> [Exercise description] A single stretch of the material below is to be transcribed exactly, starting at the line with "公证认证 (319, 206)" and ending after the line with "Risparmiare: Alloggi Low".

> [Exercise data]
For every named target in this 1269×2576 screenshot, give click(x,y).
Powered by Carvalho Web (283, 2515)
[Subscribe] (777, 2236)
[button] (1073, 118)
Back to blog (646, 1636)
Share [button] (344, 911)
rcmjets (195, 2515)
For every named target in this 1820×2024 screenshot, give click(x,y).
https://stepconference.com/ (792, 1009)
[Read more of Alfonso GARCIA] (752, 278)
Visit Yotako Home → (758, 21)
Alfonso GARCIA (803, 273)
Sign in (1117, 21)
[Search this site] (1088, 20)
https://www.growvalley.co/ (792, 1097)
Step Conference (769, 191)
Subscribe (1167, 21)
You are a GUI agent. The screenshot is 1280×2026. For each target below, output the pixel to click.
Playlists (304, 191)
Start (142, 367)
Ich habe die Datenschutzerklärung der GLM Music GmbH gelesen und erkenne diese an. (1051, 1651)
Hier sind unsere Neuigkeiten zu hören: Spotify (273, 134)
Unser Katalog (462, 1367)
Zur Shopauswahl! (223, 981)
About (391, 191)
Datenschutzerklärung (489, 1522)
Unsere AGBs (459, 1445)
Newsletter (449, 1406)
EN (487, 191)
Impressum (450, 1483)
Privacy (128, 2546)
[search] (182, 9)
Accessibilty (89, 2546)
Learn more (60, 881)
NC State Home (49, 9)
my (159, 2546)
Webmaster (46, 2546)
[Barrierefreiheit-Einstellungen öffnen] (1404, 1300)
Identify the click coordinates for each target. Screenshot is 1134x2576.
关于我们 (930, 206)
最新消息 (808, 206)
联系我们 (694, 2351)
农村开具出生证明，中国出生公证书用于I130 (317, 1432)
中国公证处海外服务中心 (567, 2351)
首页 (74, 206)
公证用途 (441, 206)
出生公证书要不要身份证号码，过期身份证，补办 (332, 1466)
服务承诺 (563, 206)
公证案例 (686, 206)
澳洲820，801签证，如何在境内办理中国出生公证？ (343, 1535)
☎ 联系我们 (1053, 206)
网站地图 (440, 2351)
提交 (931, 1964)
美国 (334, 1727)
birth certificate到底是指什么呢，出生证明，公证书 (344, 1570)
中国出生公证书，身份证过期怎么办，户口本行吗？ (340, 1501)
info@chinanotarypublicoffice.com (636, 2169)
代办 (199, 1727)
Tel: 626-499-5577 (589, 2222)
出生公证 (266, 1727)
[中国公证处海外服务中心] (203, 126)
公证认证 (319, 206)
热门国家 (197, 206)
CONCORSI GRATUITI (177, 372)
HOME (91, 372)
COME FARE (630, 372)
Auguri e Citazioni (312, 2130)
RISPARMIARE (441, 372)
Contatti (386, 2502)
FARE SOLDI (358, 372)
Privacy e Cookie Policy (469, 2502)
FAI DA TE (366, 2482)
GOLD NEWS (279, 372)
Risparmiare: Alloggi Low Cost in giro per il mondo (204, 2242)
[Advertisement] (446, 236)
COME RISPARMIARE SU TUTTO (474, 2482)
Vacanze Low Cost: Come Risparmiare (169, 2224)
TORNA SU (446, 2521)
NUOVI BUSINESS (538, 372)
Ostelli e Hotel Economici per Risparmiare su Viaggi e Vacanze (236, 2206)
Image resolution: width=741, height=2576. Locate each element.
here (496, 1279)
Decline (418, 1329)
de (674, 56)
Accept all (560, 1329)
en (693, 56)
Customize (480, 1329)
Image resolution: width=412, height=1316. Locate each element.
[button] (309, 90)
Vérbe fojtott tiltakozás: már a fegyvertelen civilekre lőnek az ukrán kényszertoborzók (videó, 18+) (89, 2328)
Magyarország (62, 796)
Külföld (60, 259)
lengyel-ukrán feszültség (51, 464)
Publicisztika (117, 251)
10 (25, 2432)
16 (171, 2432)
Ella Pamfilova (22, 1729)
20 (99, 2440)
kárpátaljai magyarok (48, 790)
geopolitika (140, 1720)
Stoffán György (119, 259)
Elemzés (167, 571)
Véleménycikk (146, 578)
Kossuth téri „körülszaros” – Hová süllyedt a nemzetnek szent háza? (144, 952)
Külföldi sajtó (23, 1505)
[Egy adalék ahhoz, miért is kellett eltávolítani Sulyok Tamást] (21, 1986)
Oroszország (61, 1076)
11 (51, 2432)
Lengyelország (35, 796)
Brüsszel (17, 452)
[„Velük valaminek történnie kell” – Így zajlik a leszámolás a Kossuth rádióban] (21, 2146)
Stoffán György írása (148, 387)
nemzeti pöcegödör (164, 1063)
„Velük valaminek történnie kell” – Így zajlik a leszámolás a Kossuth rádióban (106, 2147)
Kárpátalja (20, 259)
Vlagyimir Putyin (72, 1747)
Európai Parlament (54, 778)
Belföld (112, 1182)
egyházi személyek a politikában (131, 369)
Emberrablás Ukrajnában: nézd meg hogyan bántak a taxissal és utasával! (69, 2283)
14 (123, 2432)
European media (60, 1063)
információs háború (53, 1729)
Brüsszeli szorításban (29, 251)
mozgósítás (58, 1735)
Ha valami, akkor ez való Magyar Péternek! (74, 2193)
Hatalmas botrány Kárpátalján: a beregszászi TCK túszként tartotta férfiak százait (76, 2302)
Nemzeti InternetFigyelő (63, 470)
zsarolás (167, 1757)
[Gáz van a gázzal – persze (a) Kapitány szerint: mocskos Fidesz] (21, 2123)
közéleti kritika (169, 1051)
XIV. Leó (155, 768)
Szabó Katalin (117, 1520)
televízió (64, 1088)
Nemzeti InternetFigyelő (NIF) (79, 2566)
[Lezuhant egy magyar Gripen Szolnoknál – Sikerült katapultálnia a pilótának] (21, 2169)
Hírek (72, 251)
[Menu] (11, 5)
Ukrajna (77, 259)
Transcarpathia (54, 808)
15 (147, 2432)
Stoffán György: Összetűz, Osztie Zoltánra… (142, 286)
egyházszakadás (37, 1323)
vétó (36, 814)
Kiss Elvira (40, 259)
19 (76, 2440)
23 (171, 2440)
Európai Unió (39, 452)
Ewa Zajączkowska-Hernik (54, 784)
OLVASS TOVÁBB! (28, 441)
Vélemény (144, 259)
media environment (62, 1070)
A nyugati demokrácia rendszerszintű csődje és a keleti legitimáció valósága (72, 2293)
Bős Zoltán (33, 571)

> [Answer for the task]
公证认证 (319, 206)
热门国家 (197, 206)
CONCORSI GRATUITI (177, 372)
HOME (91, 372)
COME FARE (630, 372)
Auguri e Citazioni (312, 2130)
RISPARMIARE (441, 372)
Contatti (386, 2502)
FARE SOLDI (358, 372)
Privacy e Cookie Policy (469, 2502)
FAI DA TE (366, 2482)
GOLD NEWS (279, 372)
Risparmiare: Alloggi Low Cost in giro per il mondo (204, 2242)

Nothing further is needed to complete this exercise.